Excerpted passage:
-.-.-

YI HOU: Yeah. It feels really good.

TOVEY: Imagine if you were like, “It’s shit. It’s awful.”

YI HOU: Everyone always asks me how it feels and it’s like, still happening. So I really never know how to answer. I’m always just like, “Yeah, it’s great. It feels good.” I was working on this show for so long that it just feels like a relief that I actually did it and I finished it. I’m sure in like a few months, I’ll have a—

TOVEY: Meltdown.

YI HOU: Yeah, a meltdown.

TOVEY: How did it come about?

YI HOU: Eugenie [Tsai] is the Senior Curator of Contemporary Art. She saw my show at James Fuentes last year and, out of the blue, nominated me for the UOVO prize. So then I had to write a proposal. It’s like a 30-page proposal. It’s basically a thesis. And then I sent it in and I got it, and I was like, “Shit.” And I found out while I was in Miami last year for Art Basel. So that was the cherry on top.

TOVEY: What is UOVO?

YI HOU: They’re an art storage and logistics company. It was like a $25K cash grant, plus the show. And I also did a mural for them.

TOVEY: So they sponsored this show?

YI HOU: They did the mural.

TOVEY: The image you chose for that is connected to both of us, because that work came about because of a show that I curated at Margate, which was based on Manet’s Le Déjeuner sur l’herbe. It was called Breakfast Under The Tree and it was about group figuration. And you made that painting, which is actually the painting we’re looking at as we walk into the exhibition. I placed that work with Joe Mantello, who I’m working with now on American Horror Story with. That painting might not have existed if that exhibition hadn’t existed.

“Birds of a feather flock together, aka: A New Family Portrait, 2020.”

YI HOU: No, you’re damn right. Because that was during the first lockdown. I was trapped in Liverpool and I was just painting. And then I made that work for the show. And I wouldn’t have otherwise, because that was specifically a group figuration show, so that’s why I made this with three figures. Then I rolled it up and sent it off.  I couldn’t actually go to the show because I was already in New York, and I couldn’t really travel because of COVID.

TOVEY: But I met your brother and your parents.

YI HOU: My entire family, yeah. They were just obsessed with you.

TOVEY: And we all had photographs in front of it in Margate-

YI HOU: And I wasn’t there.

TOVEY: You weren’t there.

YI HOU: It was pretty funny. I didn’t actually see this piece for a long, long time. I was like, “Where’s my baby gone?” I forgot the size of it and the scale. Only when I saw it during install for the show a few months ago did I realize how big it is and how big the faces are. I kind of forgot.

TOVEY: And this has become a really important work for you.

YI HOU: Yes.

TOVEY: Is it because of how successful it feels for you compositionally? Or the themes within it?

-.-.-

Aim of the task: Repeat the part of the interview that opens with the words containing "YI HOU: And" and closes with "work for you.", replacing "piece" with "canvas". Rely on the interview alone.

Dataset:
-.-.-

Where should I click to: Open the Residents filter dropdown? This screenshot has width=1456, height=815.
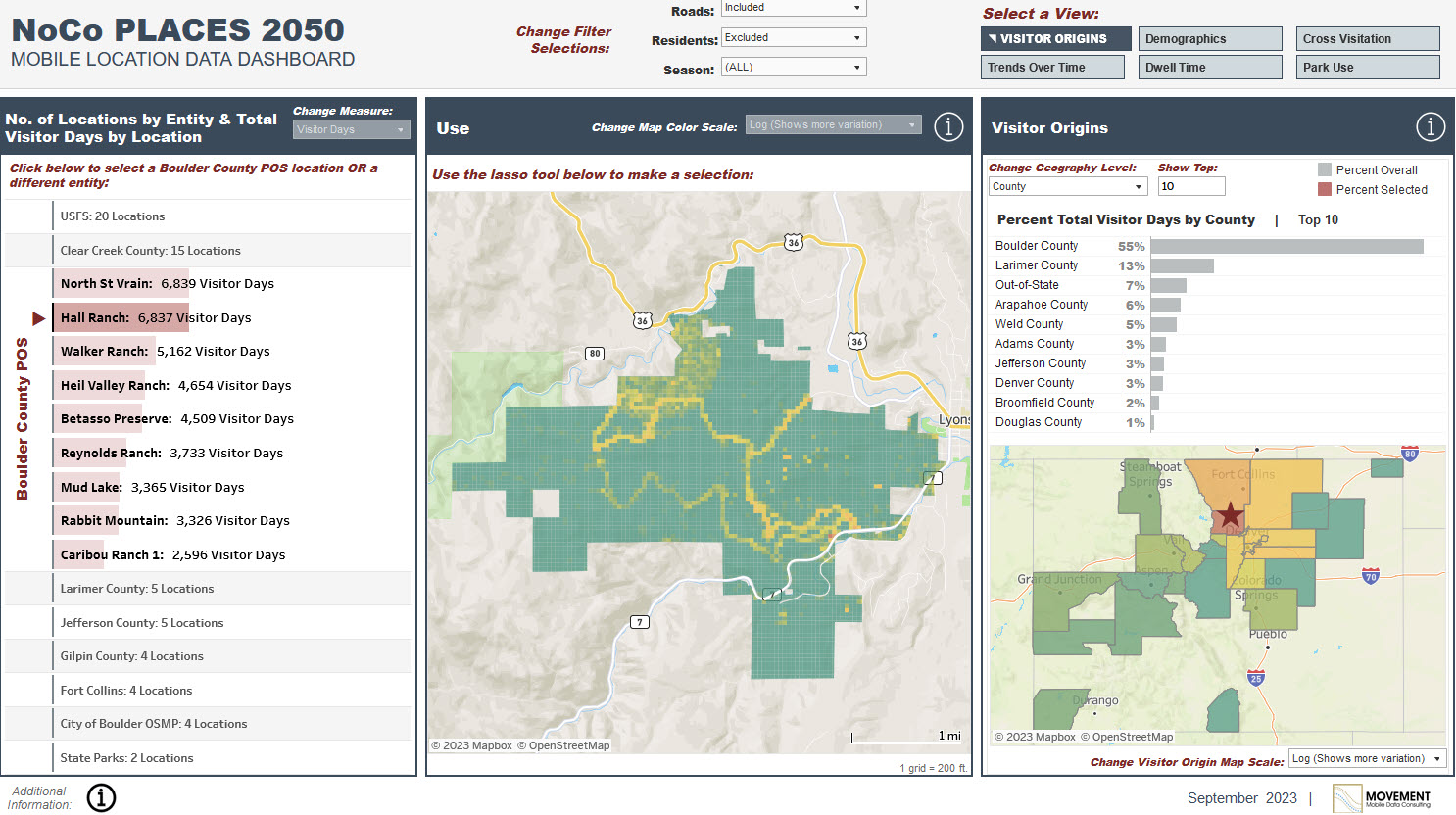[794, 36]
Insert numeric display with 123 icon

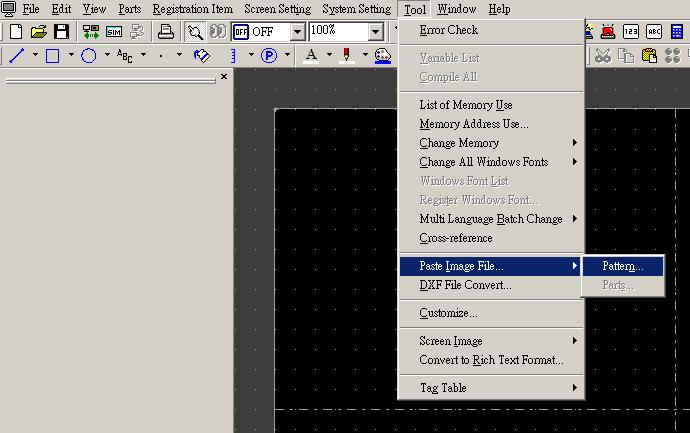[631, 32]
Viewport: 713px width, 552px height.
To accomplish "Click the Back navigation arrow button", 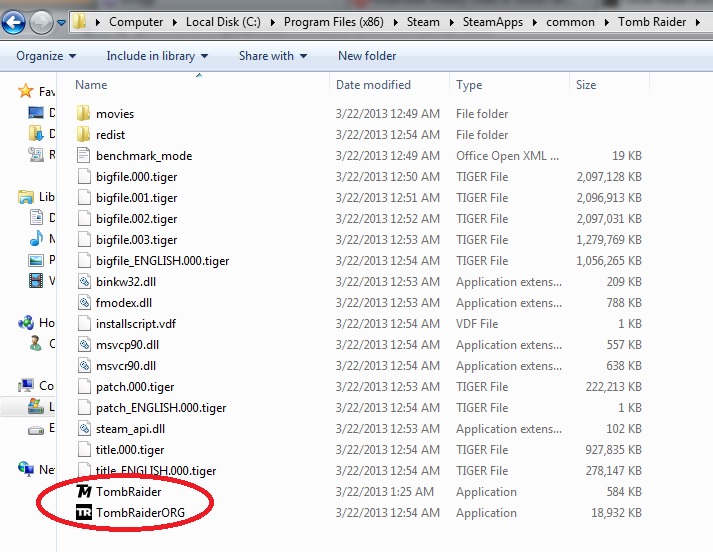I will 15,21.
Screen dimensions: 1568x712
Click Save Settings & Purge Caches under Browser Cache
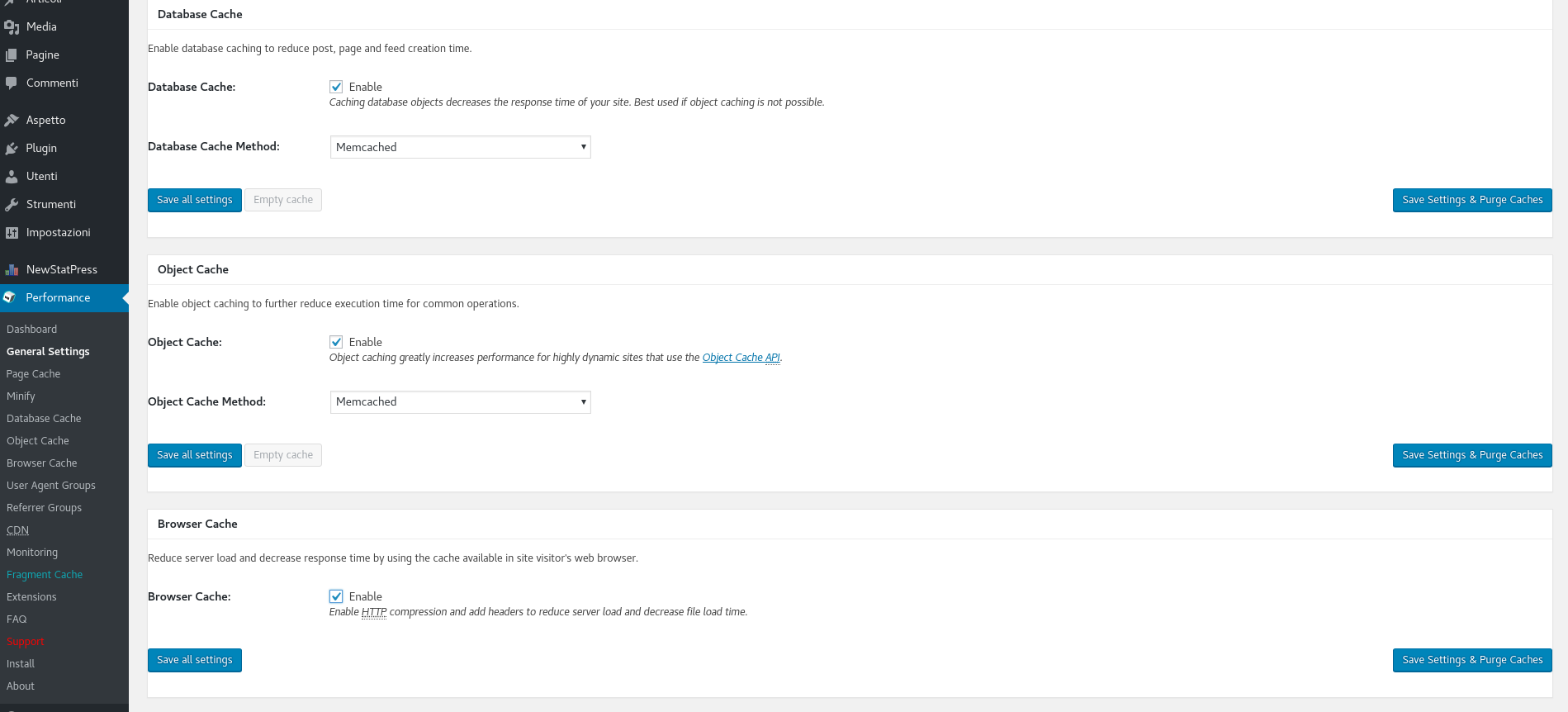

-.-.-

Result of this exercise:
YI HOU: And I wasn’t there.

TOVEY: You weren’t there.

YI HOU: It was pretty funny. I didn’t actually see this canvas for a long, long time. I was like, “Where’s my baby gone?” I forgot the size of it and the scale. Only when I saw it during install for the show a few months ago did I realize how big it is and how big the faces are. I kind of forgot.

TOVEY: And this has become a really important work for you.